L’article propose d’appliquer le régime d’exécution des peines applicables aux personnes condamnées pour terrorisme aux personnes condamnées pour des infractions en lien avec la criminalité organisée. Ainsi ces derniers ne pourront bénéficier, ni des mesures de fractionnement de la peine, ni des mesures de semi-liberté ou de placement en extérieur. Les mesures de réduction de peines sont plafonnées et l’accès aux mesures de libertés conditionnelles est restreint.
Ce dispositif contrevient aux cadres premiers de la peine de prison qui ne se limite pas à la seule affliction. En effet, il traduit la conception particulièrement punitive de la prison et évacue toute considération relative à la réinsertion et à l’accompagnement des détenus vers la sortie des comportements infractionnels. Les mesures alternatives à l’emprisonnement et les aménagements de peines permettent en effet d’entamer les processus de réinsertion. Le dispositif a d’ailleurs, un champ d’application extrêmement large et peut ainsi concerner un grand nombre de personnes, tant les « petites mains » de la criminalité organisée que le haut du spectre. Il existe à ce titre un risque important de voir principalement les personnes, souvent en situation de précarité, exploitées par cette criminalité subir le durcissement du régime de l’exécution des peines.
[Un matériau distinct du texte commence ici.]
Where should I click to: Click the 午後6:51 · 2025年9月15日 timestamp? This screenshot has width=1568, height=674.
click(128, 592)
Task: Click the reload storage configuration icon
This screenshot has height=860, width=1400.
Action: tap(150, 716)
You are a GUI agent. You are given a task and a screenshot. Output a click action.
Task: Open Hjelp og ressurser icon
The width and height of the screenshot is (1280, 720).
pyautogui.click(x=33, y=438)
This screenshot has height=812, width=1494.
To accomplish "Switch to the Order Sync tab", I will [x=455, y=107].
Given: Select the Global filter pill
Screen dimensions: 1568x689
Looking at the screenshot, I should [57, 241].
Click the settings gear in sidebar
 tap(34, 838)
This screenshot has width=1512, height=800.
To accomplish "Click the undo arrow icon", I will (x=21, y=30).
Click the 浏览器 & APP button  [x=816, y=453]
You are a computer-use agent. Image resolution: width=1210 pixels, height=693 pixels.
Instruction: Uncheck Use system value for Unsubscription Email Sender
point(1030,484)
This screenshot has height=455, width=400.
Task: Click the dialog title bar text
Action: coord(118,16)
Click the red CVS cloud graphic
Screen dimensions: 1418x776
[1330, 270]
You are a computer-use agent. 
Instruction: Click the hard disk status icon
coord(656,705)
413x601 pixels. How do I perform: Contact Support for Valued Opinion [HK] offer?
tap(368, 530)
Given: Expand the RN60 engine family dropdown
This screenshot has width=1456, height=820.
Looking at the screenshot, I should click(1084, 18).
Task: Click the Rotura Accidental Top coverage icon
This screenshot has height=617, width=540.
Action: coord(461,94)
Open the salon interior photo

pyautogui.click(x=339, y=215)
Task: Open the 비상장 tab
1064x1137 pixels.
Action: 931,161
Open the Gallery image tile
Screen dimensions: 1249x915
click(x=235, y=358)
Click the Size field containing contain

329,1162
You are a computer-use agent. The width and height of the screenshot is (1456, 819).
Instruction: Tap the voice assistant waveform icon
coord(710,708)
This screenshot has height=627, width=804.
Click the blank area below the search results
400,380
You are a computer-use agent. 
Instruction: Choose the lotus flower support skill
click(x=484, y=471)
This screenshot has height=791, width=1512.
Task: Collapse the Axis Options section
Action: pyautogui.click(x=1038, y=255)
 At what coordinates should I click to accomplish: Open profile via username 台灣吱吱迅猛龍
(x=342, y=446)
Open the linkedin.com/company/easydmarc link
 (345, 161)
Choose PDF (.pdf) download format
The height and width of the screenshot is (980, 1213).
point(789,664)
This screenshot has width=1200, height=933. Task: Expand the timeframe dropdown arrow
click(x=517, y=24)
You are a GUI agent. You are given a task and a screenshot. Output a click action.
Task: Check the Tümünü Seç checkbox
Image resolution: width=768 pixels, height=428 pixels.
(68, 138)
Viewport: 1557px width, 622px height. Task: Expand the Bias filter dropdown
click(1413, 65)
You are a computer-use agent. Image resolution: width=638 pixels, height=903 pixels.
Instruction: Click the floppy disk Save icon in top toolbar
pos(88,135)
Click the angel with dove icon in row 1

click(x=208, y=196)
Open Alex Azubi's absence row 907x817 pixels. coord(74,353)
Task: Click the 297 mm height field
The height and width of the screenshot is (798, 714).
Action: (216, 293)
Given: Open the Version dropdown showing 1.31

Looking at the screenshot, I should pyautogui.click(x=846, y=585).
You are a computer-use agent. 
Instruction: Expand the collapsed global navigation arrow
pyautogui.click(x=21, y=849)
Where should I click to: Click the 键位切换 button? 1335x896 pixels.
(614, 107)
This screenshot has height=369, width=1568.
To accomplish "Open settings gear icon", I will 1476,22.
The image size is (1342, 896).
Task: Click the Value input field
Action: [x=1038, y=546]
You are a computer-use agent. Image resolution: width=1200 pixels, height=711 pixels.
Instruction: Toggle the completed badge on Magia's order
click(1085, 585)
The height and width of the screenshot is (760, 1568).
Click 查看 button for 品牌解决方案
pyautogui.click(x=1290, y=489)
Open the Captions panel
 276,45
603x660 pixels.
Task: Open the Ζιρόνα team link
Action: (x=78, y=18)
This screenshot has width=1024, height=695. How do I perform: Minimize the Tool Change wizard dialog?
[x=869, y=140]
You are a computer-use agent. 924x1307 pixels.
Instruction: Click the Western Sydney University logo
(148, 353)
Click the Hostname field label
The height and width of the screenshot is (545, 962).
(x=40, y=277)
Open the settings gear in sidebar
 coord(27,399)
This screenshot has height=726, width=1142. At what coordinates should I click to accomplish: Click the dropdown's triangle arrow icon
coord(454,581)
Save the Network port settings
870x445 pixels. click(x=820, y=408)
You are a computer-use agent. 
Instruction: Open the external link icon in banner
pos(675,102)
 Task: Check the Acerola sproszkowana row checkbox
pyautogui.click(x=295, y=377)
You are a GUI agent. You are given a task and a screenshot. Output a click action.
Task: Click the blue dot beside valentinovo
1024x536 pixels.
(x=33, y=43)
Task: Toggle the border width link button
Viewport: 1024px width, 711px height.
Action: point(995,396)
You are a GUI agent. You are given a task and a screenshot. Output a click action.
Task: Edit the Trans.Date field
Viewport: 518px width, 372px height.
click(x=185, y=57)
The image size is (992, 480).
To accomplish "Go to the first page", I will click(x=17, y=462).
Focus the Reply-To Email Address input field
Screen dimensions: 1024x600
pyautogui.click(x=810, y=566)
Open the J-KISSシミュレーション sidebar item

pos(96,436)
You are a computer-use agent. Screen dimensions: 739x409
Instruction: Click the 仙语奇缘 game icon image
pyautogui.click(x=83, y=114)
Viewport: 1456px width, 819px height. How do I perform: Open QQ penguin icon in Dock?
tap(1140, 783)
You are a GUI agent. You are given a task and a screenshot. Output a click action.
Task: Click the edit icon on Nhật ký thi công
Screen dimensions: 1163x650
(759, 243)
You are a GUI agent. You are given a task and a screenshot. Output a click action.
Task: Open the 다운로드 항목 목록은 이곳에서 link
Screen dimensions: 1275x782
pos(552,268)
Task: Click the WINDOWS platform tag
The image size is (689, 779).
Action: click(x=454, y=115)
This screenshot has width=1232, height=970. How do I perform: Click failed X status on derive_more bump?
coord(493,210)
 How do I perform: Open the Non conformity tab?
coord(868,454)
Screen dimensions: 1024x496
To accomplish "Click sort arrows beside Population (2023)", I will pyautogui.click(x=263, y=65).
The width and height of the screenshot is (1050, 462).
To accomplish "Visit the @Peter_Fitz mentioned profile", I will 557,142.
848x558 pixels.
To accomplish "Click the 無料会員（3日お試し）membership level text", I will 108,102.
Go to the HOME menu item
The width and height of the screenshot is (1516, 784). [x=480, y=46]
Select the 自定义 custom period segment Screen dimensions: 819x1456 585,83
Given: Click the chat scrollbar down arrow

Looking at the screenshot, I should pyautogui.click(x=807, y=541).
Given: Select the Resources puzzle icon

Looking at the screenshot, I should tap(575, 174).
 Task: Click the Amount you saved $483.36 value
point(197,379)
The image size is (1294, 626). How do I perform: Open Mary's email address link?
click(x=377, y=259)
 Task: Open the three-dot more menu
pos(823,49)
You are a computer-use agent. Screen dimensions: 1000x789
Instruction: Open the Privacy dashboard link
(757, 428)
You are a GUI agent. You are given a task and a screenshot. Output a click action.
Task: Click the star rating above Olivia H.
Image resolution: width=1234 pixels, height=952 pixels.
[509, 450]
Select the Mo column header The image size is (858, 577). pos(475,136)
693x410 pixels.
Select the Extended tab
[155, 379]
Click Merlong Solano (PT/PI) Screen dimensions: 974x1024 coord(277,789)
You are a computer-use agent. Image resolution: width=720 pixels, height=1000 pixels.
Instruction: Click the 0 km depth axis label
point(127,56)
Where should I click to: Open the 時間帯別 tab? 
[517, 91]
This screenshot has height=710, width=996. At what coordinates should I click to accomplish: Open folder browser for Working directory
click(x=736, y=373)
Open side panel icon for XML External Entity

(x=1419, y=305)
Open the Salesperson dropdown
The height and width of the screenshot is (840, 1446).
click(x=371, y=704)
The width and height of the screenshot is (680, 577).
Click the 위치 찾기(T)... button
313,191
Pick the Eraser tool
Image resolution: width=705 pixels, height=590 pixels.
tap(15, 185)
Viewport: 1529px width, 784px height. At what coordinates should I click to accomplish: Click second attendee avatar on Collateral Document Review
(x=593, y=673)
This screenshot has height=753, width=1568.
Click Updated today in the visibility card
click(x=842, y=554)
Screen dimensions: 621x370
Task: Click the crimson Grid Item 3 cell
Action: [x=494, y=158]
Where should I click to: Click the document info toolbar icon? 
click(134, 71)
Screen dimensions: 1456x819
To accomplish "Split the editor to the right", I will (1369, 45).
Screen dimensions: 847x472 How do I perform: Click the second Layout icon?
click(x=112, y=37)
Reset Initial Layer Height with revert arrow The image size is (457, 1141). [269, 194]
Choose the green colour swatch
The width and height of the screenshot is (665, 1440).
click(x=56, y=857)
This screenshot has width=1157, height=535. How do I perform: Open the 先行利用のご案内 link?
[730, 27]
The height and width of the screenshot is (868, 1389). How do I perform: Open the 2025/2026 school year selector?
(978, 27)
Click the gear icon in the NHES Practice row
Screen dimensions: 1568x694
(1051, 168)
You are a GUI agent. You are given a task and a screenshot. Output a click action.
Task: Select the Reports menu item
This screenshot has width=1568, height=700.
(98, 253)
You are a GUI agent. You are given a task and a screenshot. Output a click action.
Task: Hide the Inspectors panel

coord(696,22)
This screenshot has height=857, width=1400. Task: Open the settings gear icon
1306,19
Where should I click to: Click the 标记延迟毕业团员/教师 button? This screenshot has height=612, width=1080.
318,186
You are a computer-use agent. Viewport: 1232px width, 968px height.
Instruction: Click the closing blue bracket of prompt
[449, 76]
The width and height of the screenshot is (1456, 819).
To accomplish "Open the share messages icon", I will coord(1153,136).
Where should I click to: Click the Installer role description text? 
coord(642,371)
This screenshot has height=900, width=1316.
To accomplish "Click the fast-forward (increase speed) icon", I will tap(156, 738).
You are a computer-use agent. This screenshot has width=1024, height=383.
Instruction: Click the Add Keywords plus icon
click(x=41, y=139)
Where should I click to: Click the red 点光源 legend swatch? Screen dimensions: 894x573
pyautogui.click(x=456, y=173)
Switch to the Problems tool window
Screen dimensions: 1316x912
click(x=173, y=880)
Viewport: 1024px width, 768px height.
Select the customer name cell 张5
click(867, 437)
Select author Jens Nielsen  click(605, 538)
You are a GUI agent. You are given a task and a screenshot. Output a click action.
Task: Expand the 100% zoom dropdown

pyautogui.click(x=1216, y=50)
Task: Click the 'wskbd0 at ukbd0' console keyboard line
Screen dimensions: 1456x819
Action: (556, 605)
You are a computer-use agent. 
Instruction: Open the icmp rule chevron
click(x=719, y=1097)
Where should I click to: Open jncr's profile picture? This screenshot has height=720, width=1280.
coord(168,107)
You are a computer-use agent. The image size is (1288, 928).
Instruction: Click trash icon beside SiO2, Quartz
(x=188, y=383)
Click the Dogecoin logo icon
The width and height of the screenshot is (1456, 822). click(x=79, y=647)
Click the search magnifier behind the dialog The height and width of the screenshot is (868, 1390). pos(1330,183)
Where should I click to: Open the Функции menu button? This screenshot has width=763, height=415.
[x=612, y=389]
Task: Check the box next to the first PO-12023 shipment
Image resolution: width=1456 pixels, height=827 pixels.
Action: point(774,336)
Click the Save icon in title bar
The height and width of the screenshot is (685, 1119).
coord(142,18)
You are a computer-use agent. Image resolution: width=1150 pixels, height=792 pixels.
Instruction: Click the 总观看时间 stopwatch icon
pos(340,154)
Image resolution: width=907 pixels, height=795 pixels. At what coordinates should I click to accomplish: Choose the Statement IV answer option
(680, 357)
De plus, le Conseil d’État estime que « ces dispositions, par l’excessive rigueur qu’elles induisent, d’une part, et par la méconnaissance des exigences du principe de l’individualisation des peines qu’elles traduisent, d’autre part, ne sont pas conformes à la Constitution ». À ce titre, le dispositif empêche toute adaptation de la peine, tant initialement qu’au cours de celle-ci à la situation individuelle du condamné. La logique humaniste suppose que les individus puissent sortir des comportements déviants et infractionnels et implique à ce titre que les peines prévues puissent être adaptées à sa situation et son évolution.
Enfin, ce dispositif ne prend absolument pas en compte le taux d’occupation des prisons en France à 140 % au 1er mai 2026. Maintenir les individus en prison n’aura que pour effet d’accentuer ce taux et ainsi d’aggraver l’indignité des conditions de détention.